Le Cinq


Le Cinq is a restaurant in Paris, France. One of three restaurants on the grounds of the Four Seasons Hotel George V, the restaurant reopened in December 1999 following a comprehensive refit of the hotel. The restaurant received positive reviews in The Arbuturian, Libération, and The Daily Telegraph and a viral negative review by Jay Rayner of The Observer.

History

Le Cinq is one of three restaurants in Hotel George V, along with Le George and L'Orangerie. The hotel opened in 1928 and spent four decades popular with celebrities. By the 1980s, the hotel had been taken over by Forte Group, who were in turn taken over by Granada plc. The hotel festered under their ownership and was bought for $170 million in 1996 by Prince Al Waleed bin Talal bin Abdulaziz al Saud of Saudi Arabia, who had spent much of his childhood there. Both the hotel and the restaurant reopened in December 1999; its reopening took twice as long as expected as its construction workers were shackled by gentlemen's office hours by the hotel's wealthy and powerful neighbours, meaning they could only work between 10am and 5:30pm.
The restaurant hired Philippe Legendre as head chef, who had previously spent ten years working at Taillevent in Paris, which had held three Michelin stars while he was working there. Under Legendre's watch, Le Cinq won a Michelin star in 2000, a second in 2001, and held a third between 2003 and 2007. Éric Briffard took over from Legendre in summer 2008; a book of his recipes, Le Cinq, was published in 2014. Jonesy of The Arbuturian reviewed in June 2012 and described his experience as "like dining in a grand French chateau". Christian Le Squer took over from Briffard in October 2014; the following year, Libérations Elvire von Bardeleben enjoyed a meal there. The restaurant regained its third Michelin star in 2016; that July, The Daily Telegraph Jade Conroy wrote that her experience had benefited from the theatrical spectacle and the jazz music occasionally flowing in from the hotel's neighbouring lounge.

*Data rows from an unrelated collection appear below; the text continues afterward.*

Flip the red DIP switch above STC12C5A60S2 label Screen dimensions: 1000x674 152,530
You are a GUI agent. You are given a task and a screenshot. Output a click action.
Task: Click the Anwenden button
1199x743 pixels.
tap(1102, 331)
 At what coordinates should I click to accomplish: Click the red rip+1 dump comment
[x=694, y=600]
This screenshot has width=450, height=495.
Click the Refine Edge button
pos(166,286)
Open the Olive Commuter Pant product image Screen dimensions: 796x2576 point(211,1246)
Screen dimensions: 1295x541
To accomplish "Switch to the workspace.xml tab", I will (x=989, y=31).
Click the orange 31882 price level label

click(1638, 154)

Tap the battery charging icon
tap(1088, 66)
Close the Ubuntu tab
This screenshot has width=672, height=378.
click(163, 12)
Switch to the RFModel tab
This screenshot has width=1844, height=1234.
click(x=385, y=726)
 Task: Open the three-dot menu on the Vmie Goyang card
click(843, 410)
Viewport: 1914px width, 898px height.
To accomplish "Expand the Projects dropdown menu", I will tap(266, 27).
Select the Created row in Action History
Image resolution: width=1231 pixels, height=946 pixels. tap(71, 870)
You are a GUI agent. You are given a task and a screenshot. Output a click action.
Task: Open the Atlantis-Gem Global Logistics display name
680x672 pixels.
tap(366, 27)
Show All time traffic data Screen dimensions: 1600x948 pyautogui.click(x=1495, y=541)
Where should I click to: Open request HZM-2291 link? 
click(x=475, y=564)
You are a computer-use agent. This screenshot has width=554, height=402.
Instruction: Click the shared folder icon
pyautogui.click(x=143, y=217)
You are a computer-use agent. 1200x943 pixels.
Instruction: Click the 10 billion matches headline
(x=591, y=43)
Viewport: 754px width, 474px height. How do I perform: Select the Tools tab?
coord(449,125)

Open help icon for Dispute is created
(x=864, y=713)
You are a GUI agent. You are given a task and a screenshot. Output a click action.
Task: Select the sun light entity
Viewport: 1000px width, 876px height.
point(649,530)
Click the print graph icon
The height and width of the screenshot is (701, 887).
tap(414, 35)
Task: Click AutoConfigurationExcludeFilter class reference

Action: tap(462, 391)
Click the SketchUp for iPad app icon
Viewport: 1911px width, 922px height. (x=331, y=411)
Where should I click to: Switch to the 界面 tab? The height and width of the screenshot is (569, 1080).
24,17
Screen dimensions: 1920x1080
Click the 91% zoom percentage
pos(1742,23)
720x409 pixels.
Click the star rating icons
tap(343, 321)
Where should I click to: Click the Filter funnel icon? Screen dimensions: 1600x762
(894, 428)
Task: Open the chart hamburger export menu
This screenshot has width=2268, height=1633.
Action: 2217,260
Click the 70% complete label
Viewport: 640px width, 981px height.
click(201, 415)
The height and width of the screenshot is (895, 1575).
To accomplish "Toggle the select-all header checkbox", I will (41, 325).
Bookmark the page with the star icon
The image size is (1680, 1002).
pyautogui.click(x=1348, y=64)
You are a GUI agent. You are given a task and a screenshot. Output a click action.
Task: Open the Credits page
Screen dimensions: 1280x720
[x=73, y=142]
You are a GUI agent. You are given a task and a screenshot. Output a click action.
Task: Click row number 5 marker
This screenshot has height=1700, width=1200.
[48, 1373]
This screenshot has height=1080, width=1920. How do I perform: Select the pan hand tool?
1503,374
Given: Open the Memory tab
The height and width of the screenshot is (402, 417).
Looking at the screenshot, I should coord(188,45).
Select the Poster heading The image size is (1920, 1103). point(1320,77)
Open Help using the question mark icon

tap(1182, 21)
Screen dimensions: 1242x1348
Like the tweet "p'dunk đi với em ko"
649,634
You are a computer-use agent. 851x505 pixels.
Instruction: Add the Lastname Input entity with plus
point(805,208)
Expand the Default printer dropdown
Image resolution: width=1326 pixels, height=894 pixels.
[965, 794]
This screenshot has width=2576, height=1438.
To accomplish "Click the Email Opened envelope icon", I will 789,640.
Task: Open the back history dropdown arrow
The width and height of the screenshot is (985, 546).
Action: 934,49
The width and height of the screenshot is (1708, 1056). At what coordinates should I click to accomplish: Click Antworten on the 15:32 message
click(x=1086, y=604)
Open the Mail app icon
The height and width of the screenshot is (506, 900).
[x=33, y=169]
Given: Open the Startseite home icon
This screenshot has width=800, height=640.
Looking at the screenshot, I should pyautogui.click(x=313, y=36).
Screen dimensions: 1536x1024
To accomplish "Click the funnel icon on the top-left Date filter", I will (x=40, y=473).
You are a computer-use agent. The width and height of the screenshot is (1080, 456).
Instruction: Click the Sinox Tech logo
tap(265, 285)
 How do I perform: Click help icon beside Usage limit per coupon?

By April 2017, Le Cinq had been ranked the 80th best place to eat on the planet and Le Squer had been voted Chef of the Year by his peers.
On 9 April 2017, the restaurant was the subject of a review by The Observers Jay Rayner. His review described the restaurant as "the scene of the crime" that had been decorated in "various shades of taupe, biscuit, and fuck you", with thick carpet to "muffle the screams". Having paid €600, he described his experience as "by far the worst restaurant experience I have endured in my 18 years in this job", exacerbated by having been served "by earnest waiters who have no idea just how awful the things they are doing to you are". Rayner's review went viral and received around 3,000 comments within three days; the extra traffic caused his website to crash. By 17 May, the review had been viewed more than 2,000,000 times and he had been dubbed "the world's most feared food critic". The review was praised by Vox and Vice but criticised by von Bardeleben, François-Régis Gaudry, and by Le Figaro. Rayner's review was listed by Eater as one of "The Best Bad Restaurant Reviews of 2017" and described by Sean Thomas of The Spectator in 2023 as "one of the most famous British restaurant reviews of the last decade".